3 On A YA Theme: High Tech Hijinks
This edition of “3 On A YA Theme” is sponsored by Feiwel and Friends, an imprint of Macmillan.
Get ready to run! Three teen geniuses from around the world compete in a game with the highest of stakes. Together, they seek to win the game and change the world, but it won’t be easy. . . “Genius is exciting, provocative, fresh, innovative, and smart, smart, smart.” —James Patterson
I’ve written a bit before about technology and teens in YA fiction, but it’s been more in the context of social media and how teens in stories do or don’t use it in their daily lives.
One of the neat things in recent years has been the way high tech stories have grown, in part because of our culture’s growing interest and knowledge of technology, and in part because it provides so many opportunities for storytelling. You have high tech gaming, high tech hacking, high tech world building, and so much more. Exploring and exploiting the possibilities of technology, whether based on reality or entirely imagined, is something made to fit with teens in YA fiction.
Look no further than these three reads to enjoy a dose of high tech hijinks. For those readers who love looking for books that fit into the STEM/STEAM categories, here’s a little bit of that “T.”
Insignia by SJ Kincaid (series)
The planet’s natural resources are almost gone, and war is being fought to control the assets of the solar system. The enemy is winning. The salvation may be Tom Raines. Tom doesn’t seem like a hero. He’s a short fourteen-year-old with bad skin. But he has the virtual-reality gaming skills that make him a phenom behind the controls of the battle drones.
As a new member of the Intrasolar Forces, Tom’s life completely changes. Suddenly, he’s someone important. He has new opportunities, friends, and a shot at having a girlfriend. But there’s a price to pay.
Free to Fall by Lauren Miller
Fast-forward to a time when Apple and Google have been replaced by Gnosis, a monolith corporation that has developed the most life-changing technology to ever hit the market: Lux, an app that flawlessly optimizes decision making for the best personal results.
Just like everyone else, sixteen-year-old Rory Vaughn knows the key to a happy, healthy life is following what Lux recommends. When she’s accepted to the elite boarding school Theden Academy, her future happiness seems all the more assured. But once on campus, something feels wrong beneath the polished surface of her prestigious dream school.
Then she meets North, a handsome townie who doesn’t use Lux, and begins to fall for him and his outsider way of life.

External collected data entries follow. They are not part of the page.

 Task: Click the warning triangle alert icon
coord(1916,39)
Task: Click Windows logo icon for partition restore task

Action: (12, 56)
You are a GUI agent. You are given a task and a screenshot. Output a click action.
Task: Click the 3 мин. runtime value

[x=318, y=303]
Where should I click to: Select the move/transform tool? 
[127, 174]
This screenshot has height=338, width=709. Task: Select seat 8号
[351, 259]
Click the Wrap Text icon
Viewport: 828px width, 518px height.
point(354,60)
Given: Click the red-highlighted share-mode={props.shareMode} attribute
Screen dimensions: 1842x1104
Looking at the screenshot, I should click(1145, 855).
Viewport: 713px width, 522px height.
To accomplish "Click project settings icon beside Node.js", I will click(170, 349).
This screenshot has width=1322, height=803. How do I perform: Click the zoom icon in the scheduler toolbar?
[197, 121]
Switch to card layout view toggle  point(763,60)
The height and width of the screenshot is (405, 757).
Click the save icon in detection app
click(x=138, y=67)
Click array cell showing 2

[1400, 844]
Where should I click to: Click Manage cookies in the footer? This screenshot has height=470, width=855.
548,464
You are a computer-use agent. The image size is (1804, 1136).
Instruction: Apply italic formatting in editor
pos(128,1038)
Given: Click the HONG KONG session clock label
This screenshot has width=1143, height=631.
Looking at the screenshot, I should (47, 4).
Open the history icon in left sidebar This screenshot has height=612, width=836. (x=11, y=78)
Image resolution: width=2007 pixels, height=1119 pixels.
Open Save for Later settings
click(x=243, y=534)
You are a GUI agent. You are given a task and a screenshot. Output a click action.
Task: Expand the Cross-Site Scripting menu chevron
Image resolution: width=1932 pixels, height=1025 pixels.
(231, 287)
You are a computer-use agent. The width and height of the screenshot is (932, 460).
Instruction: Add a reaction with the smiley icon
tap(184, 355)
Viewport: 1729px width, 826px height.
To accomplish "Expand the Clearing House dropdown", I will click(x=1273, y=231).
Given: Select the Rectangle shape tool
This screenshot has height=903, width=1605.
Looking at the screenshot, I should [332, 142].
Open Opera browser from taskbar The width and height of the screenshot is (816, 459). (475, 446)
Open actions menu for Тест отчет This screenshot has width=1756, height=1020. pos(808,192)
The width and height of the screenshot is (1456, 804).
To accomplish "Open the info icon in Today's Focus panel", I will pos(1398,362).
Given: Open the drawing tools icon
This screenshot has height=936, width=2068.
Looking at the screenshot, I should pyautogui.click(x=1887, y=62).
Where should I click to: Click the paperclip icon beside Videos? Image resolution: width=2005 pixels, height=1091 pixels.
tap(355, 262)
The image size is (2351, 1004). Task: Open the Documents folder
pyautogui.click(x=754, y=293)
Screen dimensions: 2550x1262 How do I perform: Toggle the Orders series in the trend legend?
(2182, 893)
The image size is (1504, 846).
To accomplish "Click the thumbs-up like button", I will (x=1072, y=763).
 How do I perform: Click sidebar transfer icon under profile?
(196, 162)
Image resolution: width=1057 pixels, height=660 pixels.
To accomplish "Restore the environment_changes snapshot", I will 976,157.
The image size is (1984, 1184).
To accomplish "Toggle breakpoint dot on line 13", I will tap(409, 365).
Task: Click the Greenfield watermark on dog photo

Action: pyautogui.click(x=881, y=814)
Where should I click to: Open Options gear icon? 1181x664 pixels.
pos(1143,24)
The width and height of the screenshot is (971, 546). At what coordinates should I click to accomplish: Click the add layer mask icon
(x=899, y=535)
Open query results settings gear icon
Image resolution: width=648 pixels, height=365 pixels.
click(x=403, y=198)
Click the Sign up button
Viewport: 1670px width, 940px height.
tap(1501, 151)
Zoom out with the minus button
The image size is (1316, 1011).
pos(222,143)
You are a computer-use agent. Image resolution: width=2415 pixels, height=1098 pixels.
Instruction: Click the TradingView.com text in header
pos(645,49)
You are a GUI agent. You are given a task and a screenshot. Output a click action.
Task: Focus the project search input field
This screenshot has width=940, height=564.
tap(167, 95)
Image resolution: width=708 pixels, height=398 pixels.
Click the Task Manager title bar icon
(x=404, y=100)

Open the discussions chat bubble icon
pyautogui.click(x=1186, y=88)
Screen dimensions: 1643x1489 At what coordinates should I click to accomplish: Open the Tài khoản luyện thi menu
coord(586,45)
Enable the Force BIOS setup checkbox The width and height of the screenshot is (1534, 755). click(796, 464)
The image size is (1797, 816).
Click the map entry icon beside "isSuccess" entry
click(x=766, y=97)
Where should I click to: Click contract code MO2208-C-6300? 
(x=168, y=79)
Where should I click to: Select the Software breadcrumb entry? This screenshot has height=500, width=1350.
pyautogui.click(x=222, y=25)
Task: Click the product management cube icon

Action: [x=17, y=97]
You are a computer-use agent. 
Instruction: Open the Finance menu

Soon, Rory is going against Lux’s recommendations, listening instead to the inner voice that everyone has been taught to ignore — a choice that leads her to uncover a truth neither she nor the world ever saw coming.
In Real Life by Cory Doctorow and Jen Wang
Anda loves Coarsegold Online, the massively-multiplayer role-playing game where she spends most of her free time. It’s a place where she can be a leader, a fighter, a hero. It’s a place where she can meet people from all over the world, and make friends.
But things become a lot more complicated when Anda befriends a gold farmer–a poor Chinese kid whose avatar in the game illegally collects valuable objects and then sells them to players from developed countries with money to burn. This behavior is strictly against the rules in Coarsegold, but Anda soon comes to realize that questions of right and wrong are a lot less straightforward when a real person’s real livelihood is at stake.